• **WORK REQUEST 1**
Quote, word for word, the part of the article on China's property crisis that opens with the words containing "One day mid-July" and closes with "profligate deal making.".
• **WORK REQUEST 2**
According to the article on China's property crisis, how much did R&F pay in 2017 for the 77 Wanda hotels it bought?

• **PASSAGE FOR REVIEW**
[Start of section]

China’s property crisis: who and what will save the indebted developers in the world’s largest real-estate market?

  • Sunac, which forked out 43.8 billion yuan in 2017 to help Wanda, defaulted on a US dollar bond last week, and had its rating cut twice by Fitch, deep into junk status
  • R&F, which bought 77 Wanda hotels for 19.9 billion yuan in 2017, had to sell its London asset at a 42 per cent discount

One day mid-July in 2017, one of China’s wealthiest men called a hastily organised media conference to announce what would turn out to be the largest corporate bailout in the country amid a regulatory crackdown on profligate deal making.

At Dalian Wanda Group’s headquarters building in Beijing – its tenants included a five-star hotel run by Sofitel, an IMAX cinema and a New World department store – the media waited for the property magnate Wang Jianlin to appear.
Wang was ensconced in a conference room. Journalists outside heard shouting, furniture being overturned, and the sound of breaking glass. In an adjoining room, staff milled about, repeatedly tweaking the backdrop of what was billed as Wanda’s “strategic alliance”: a tripartite venture was hastily scrubbed to a two-party deal, before being reinstated into three parties.
An hour after the event was due to start, Wang emerged from his room, all smiles. Walking alongside him were Sunac China Holdings Limited’s chairman Sun Hongbin and Guangzhou R&F Properties’ chairman Li Sze-lim. The three executives declined to reveal their discussions behind closed doors.

[End of section]

• **DATA SUPPLIED**

[Start of section]

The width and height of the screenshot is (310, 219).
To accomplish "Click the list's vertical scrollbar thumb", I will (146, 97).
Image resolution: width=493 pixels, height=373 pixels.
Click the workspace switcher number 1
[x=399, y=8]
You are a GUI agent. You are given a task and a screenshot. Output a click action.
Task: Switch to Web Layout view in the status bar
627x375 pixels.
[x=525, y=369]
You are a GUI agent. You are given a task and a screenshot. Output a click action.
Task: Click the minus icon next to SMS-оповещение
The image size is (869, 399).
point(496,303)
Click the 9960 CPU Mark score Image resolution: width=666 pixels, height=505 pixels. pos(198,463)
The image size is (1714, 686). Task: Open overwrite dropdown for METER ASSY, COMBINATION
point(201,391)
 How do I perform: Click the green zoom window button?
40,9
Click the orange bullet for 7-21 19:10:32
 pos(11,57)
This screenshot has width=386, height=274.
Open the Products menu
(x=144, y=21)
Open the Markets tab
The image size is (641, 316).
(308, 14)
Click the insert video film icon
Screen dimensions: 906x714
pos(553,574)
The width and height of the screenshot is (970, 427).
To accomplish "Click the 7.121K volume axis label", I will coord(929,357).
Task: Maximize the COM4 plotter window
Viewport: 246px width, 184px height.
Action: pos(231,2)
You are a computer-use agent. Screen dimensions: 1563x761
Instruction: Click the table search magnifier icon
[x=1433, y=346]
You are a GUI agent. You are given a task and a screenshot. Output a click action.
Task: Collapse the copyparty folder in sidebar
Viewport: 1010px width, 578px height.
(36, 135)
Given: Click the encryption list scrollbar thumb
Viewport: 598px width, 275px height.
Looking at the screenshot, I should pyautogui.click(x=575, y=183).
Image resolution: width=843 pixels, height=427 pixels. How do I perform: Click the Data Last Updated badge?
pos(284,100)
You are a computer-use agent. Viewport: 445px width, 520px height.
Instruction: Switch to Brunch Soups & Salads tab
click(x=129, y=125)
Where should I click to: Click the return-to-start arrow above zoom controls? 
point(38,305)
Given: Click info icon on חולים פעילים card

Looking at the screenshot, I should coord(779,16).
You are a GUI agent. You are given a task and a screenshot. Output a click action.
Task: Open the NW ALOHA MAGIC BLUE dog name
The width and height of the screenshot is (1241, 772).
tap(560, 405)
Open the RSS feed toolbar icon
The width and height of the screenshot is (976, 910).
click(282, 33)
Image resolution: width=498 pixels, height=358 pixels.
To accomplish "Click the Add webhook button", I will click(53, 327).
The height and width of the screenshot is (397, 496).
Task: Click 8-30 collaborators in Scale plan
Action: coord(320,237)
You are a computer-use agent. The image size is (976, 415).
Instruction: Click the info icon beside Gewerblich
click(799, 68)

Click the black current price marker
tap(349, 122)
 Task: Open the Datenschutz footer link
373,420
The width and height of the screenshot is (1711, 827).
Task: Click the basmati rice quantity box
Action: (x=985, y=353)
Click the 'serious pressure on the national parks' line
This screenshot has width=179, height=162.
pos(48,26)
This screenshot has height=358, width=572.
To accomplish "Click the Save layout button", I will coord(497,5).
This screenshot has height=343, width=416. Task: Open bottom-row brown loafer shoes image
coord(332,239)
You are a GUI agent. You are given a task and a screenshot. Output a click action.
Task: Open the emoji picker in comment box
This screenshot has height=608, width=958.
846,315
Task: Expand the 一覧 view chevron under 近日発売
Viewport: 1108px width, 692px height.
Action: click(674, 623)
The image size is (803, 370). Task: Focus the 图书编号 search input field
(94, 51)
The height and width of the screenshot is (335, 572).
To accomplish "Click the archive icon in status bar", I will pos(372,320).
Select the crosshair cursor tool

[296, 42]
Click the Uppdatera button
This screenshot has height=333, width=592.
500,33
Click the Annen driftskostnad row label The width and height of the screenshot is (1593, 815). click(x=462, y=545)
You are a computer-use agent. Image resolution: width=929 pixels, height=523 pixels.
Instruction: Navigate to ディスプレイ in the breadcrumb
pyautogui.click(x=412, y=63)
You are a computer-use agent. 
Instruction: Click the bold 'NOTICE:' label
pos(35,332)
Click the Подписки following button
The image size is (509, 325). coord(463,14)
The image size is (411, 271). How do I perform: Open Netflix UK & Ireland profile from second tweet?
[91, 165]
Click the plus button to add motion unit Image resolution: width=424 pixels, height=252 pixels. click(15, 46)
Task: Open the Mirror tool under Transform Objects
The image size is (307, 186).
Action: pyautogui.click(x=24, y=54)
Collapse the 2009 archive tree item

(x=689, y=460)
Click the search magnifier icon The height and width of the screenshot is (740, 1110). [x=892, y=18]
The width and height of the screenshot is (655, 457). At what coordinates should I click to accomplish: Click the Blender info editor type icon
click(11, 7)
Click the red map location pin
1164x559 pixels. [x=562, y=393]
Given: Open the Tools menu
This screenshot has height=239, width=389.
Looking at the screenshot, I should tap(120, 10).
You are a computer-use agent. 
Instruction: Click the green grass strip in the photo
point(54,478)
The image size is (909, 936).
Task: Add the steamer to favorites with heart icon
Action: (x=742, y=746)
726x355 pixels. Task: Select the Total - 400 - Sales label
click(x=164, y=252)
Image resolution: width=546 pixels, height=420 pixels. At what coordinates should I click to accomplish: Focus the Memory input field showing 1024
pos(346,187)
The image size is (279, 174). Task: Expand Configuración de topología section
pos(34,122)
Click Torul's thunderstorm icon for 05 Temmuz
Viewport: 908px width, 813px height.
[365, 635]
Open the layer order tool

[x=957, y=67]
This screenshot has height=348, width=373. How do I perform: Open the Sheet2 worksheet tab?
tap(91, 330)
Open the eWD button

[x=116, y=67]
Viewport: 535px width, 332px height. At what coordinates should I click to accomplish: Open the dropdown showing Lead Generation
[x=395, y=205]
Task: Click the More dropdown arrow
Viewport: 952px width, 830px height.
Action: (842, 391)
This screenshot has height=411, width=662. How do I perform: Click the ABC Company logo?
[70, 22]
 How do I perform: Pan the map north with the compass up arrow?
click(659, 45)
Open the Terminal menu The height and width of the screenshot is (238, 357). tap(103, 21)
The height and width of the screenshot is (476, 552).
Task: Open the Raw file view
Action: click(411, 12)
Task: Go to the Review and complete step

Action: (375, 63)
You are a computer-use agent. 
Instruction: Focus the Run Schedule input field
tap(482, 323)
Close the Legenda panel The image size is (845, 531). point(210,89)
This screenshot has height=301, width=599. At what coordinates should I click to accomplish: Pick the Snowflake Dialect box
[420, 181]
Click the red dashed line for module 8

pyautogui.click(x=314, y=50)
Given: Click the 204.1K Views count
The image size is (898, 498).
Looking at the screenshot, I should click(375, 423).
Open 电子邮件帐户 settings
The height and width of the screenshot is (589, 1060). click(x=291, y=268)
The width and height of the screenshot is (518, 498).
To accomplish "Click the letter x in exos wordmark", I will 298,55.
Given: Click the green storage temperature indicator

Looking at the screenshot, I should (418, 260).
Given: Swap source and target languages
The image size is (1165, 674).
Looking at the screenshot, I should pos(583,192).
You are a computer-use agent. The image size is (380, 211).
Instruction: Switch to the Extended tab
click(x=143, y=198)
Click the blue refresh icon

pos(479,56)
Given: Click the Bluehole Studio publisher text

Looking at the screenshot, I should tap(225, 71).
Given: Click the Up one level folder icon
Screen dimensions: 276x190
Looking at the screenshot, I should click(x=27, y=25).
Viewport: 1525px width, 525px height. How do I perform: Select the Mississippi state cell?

[End of section]

• **RESPONSE BOX 1**
One day mid-July in 2017, one of China’s wealthiest men called a hastily organised media conference to announce what would turn out to be the largest corporate bailout in the country amid a regulatory crackdown on profligate deal making.

• **RESPONSE BOX 2**
19.9 billion yuan.